+++ DATA +++

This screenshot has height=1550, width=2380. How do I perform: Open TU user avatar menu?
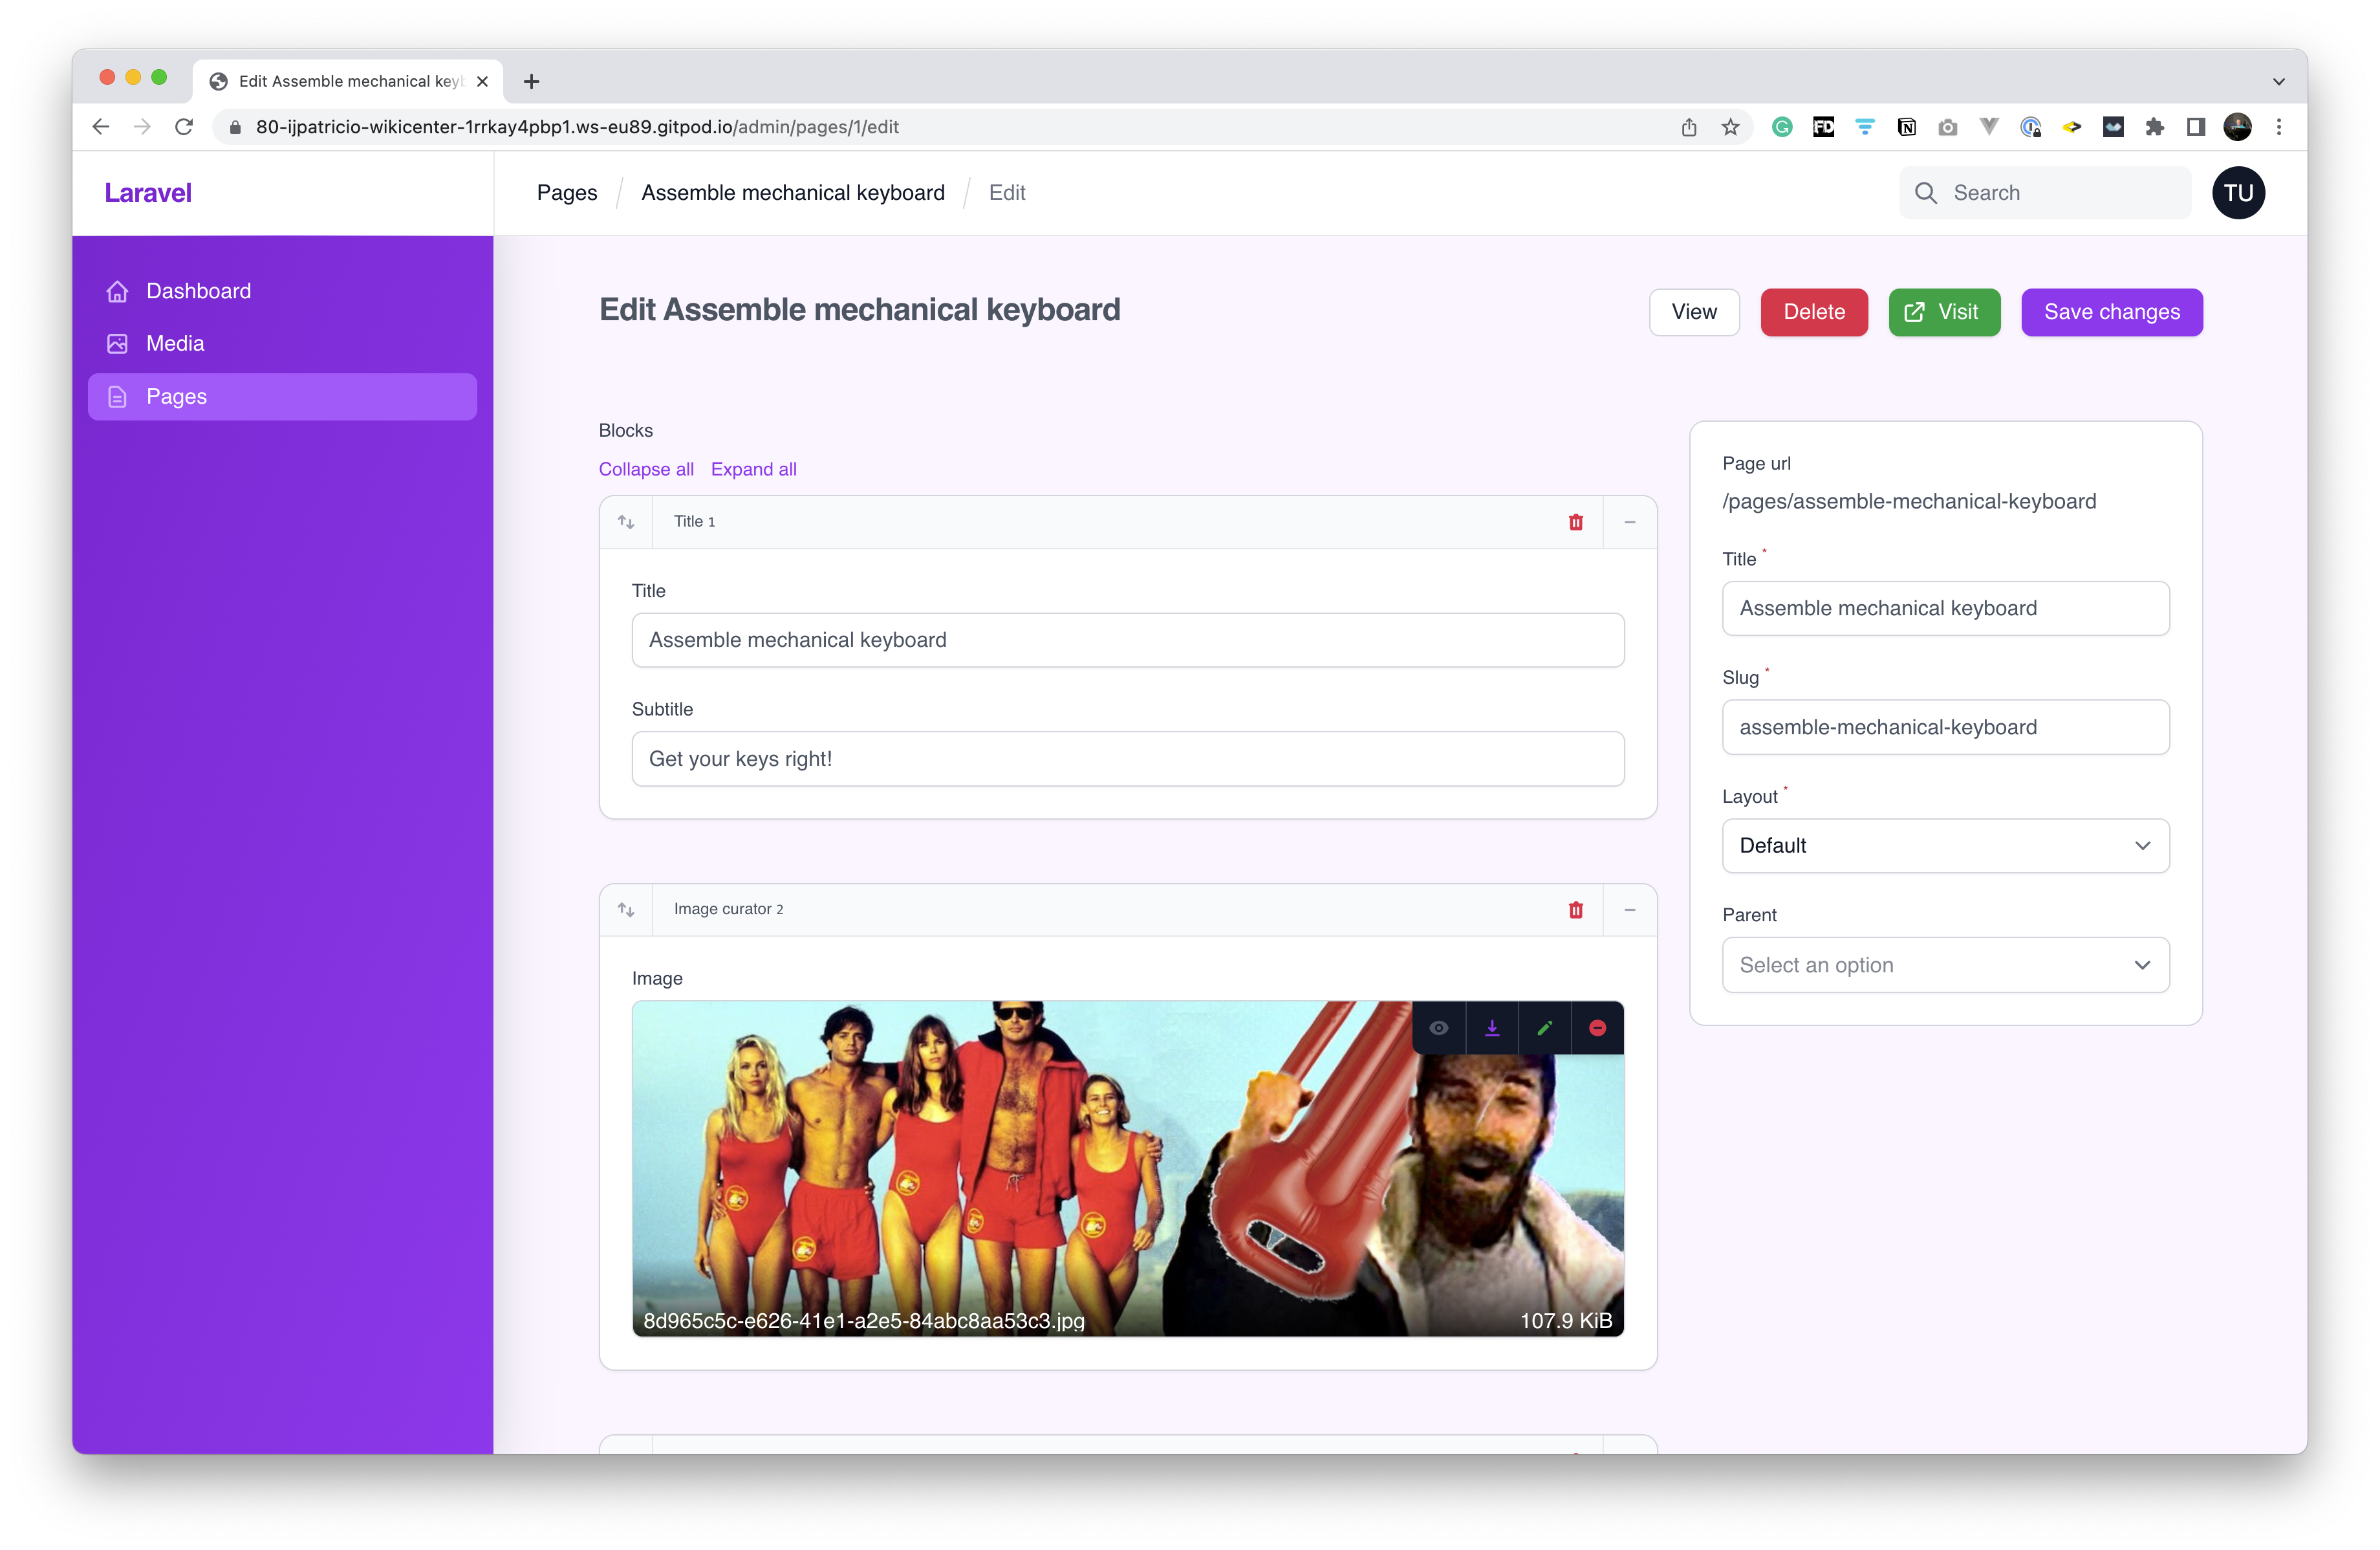coord(2237,193)
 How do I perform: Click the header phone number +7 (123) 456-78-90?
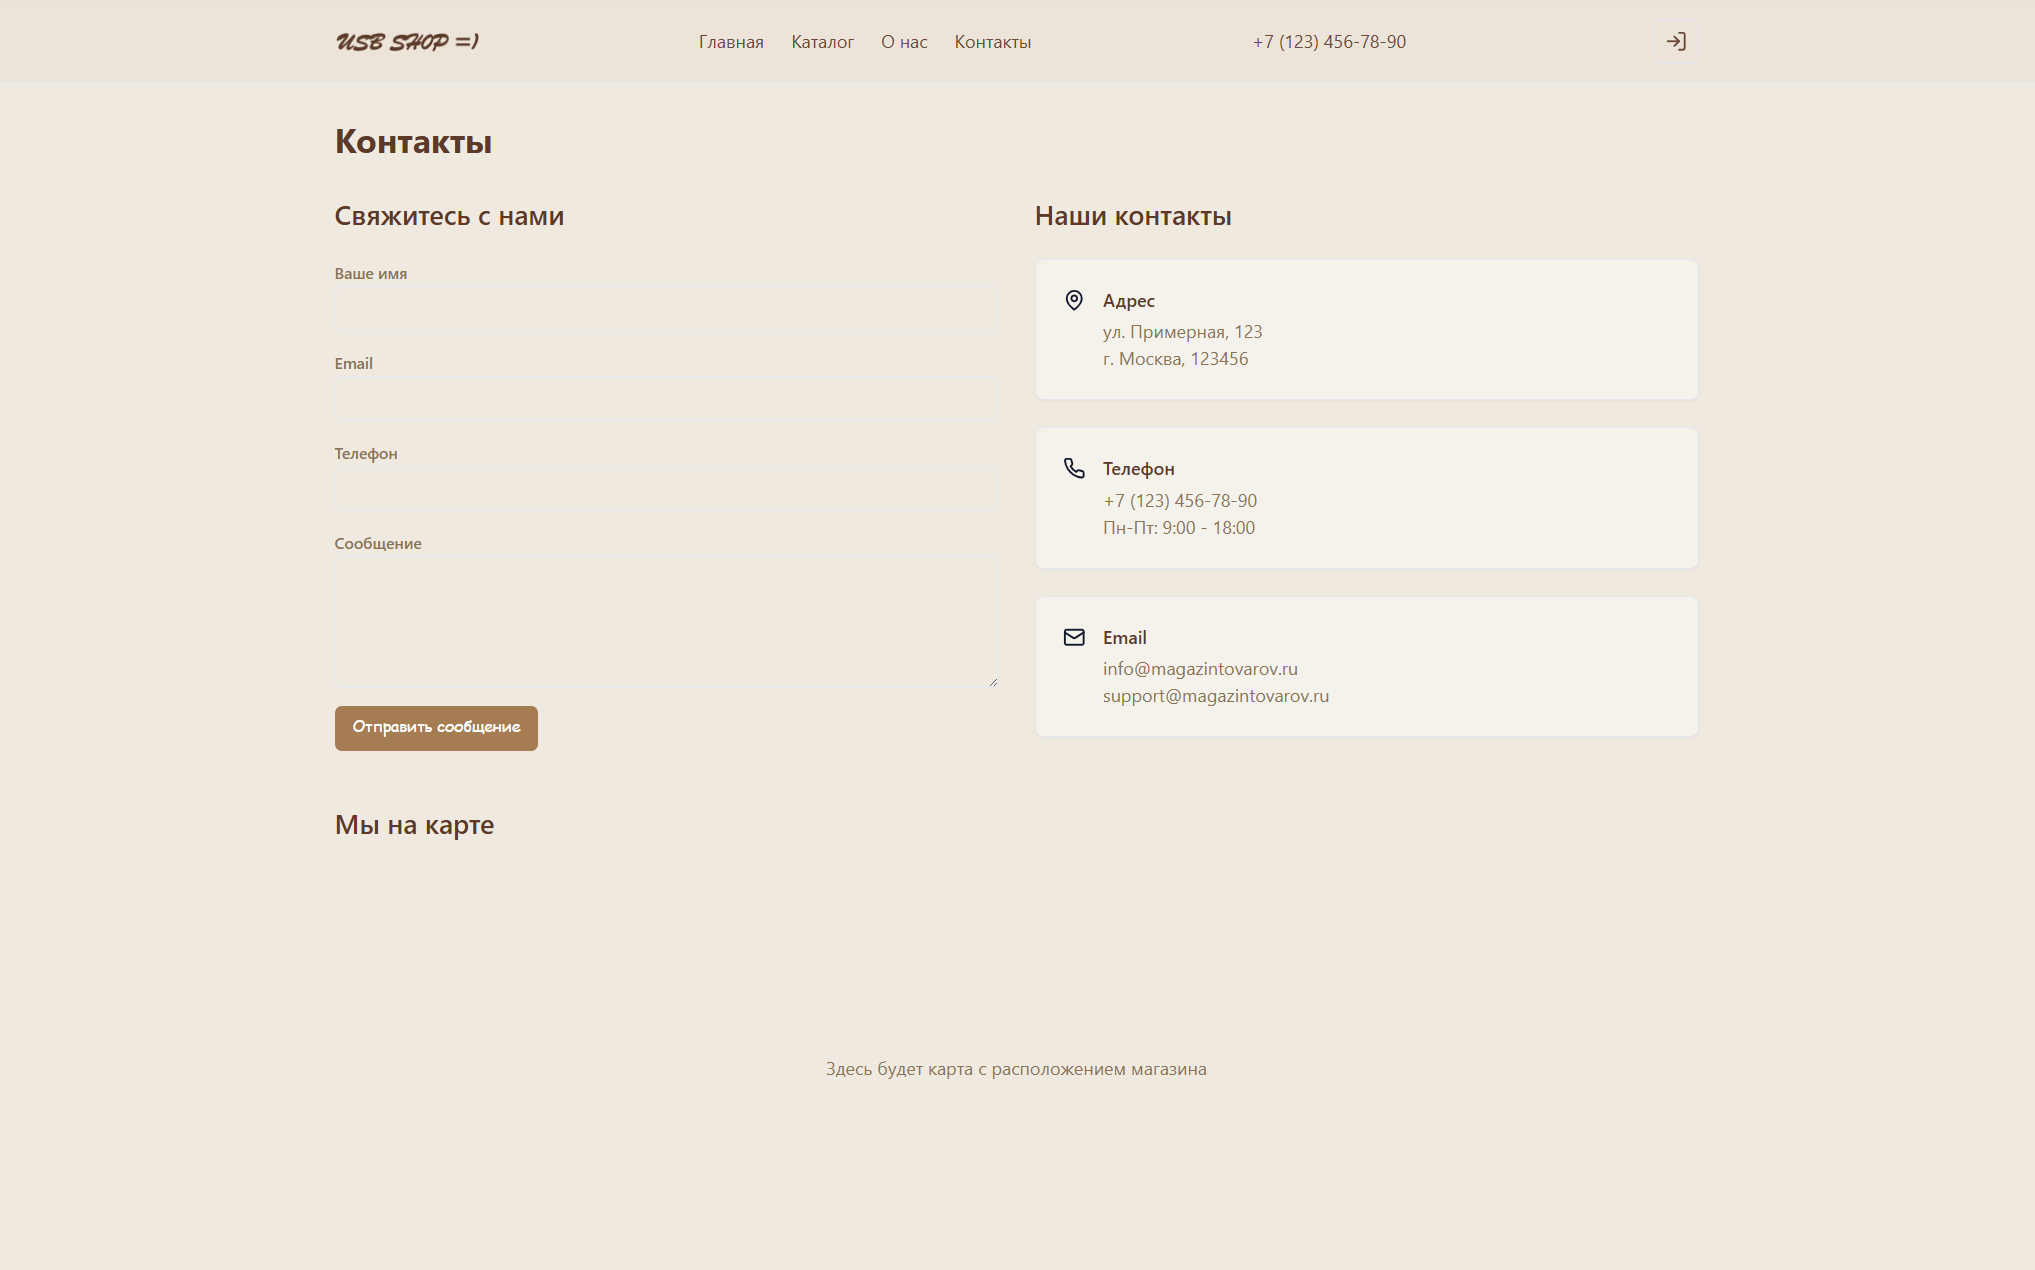[1327, 41]
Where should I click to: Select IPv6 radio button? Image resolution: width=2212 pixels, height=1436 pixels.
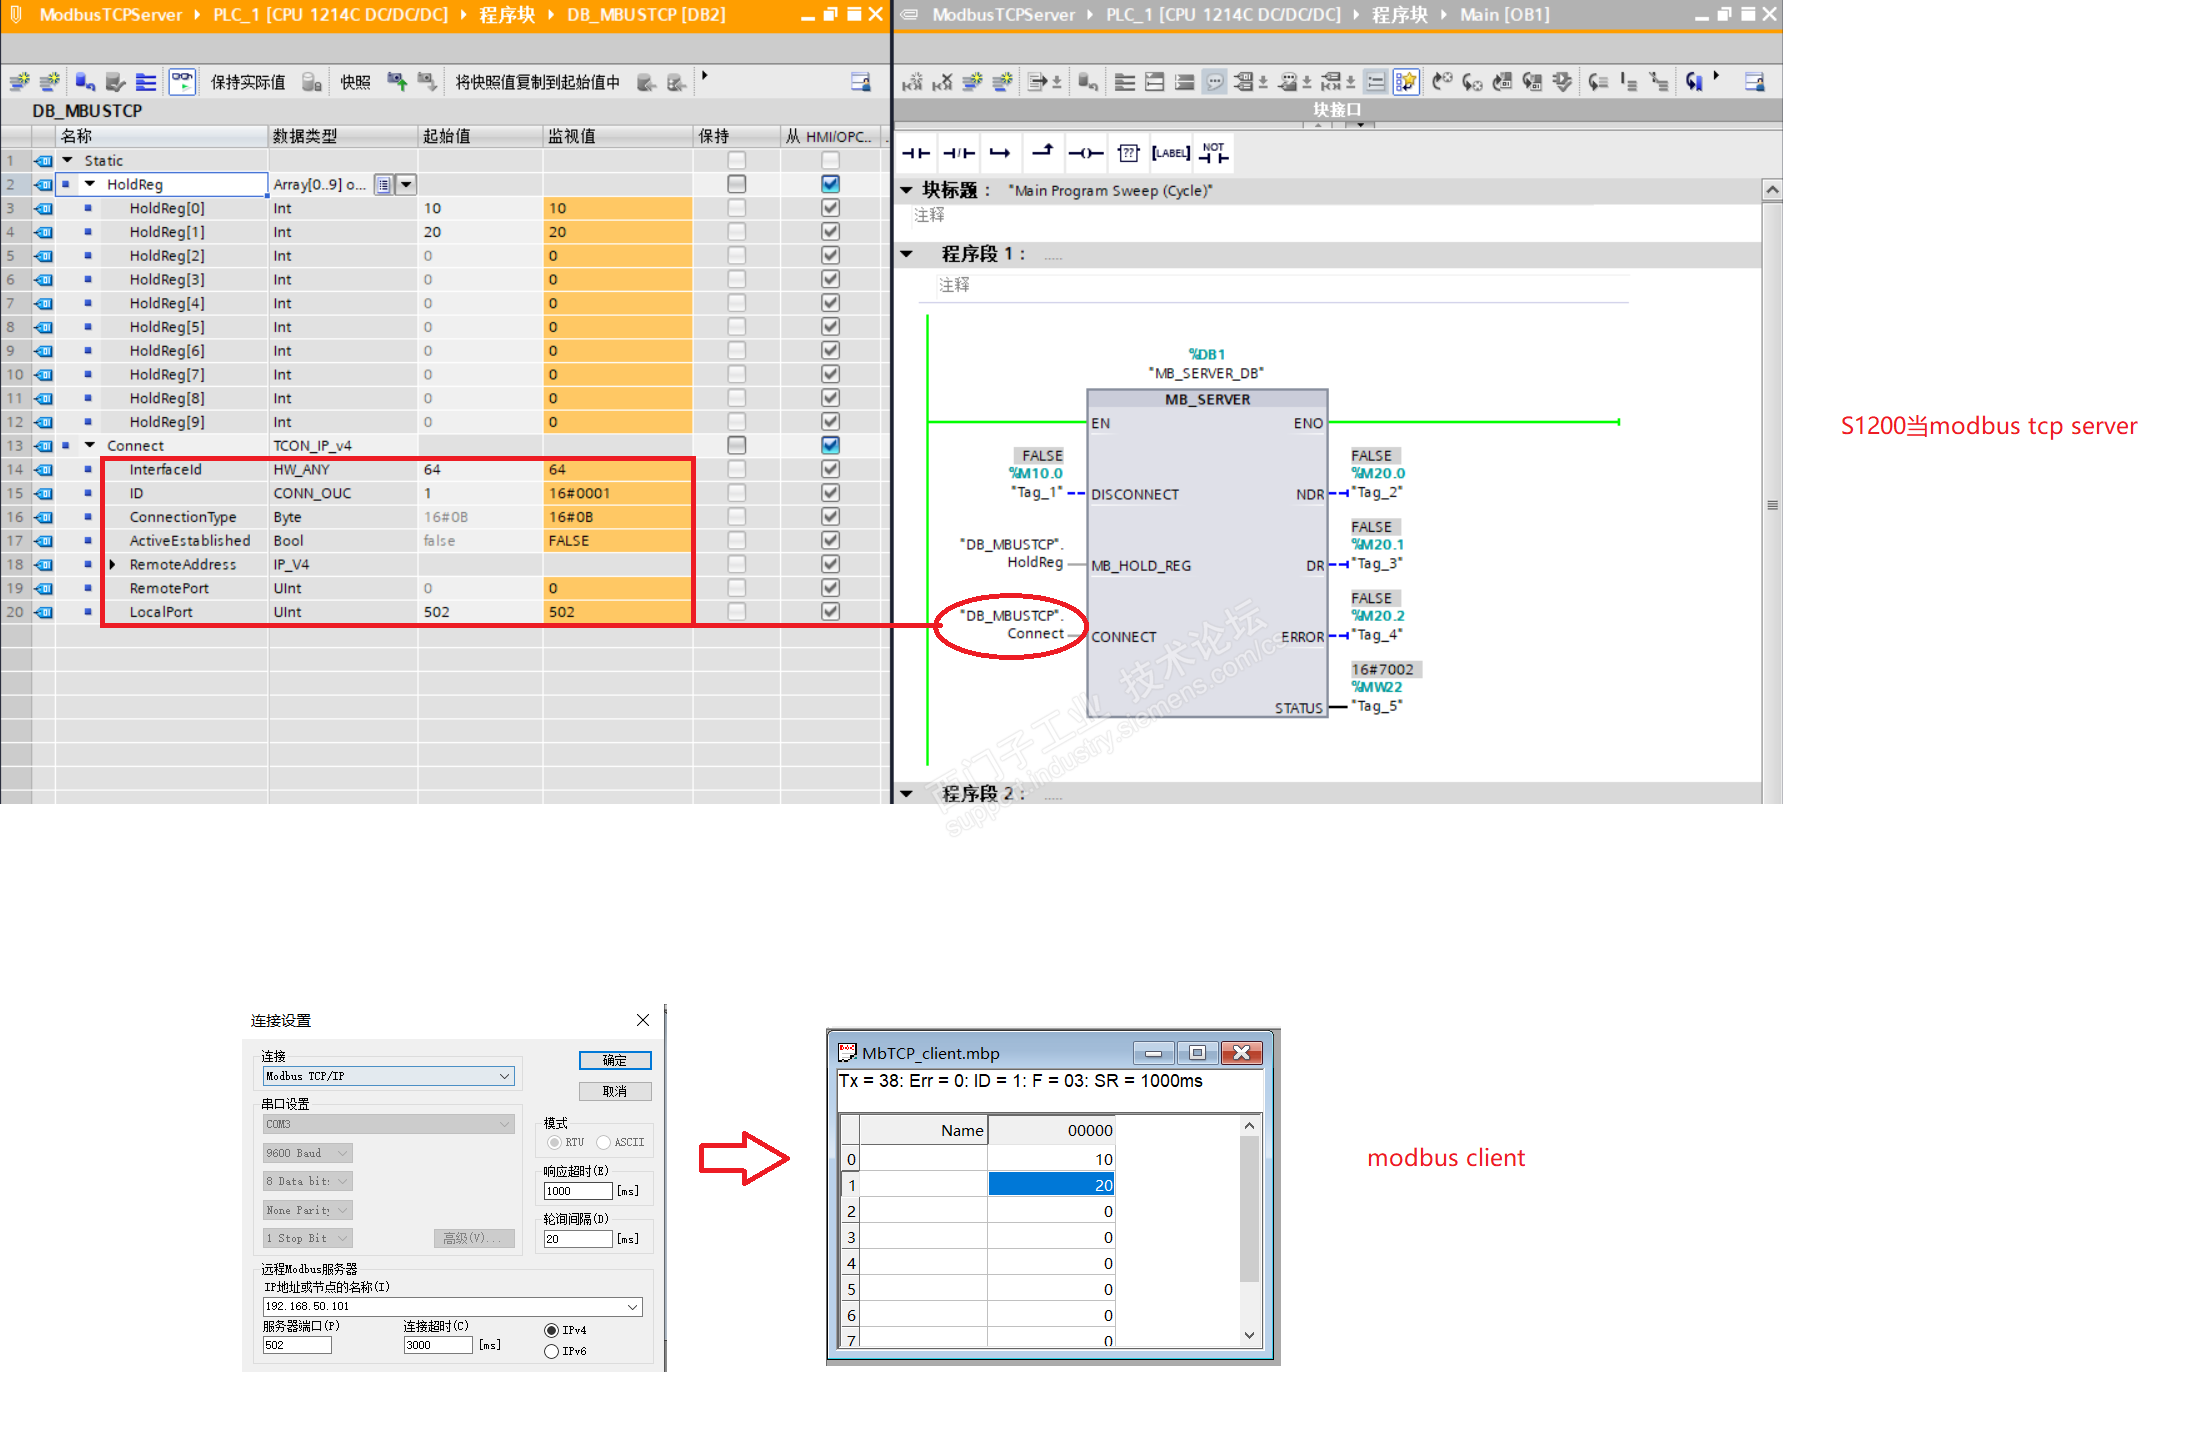coord(551,1351)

+++

TASK PROMPT. Would you please set down the listing above exactly, minus its images?

EXERCISE RESPONSE.
This screenshot has height=1550, width=2380. How do I perform: Open TU user avatar menu?
coord(2237,193)
 How do I perform: Click the header phone number +7 (123) 456-78-90?
[1327, 41]
Where should I click to: Select IPv6 radio button? Image resolution: width=2212 pixels, height=1436 pixels.
coord(551,1351)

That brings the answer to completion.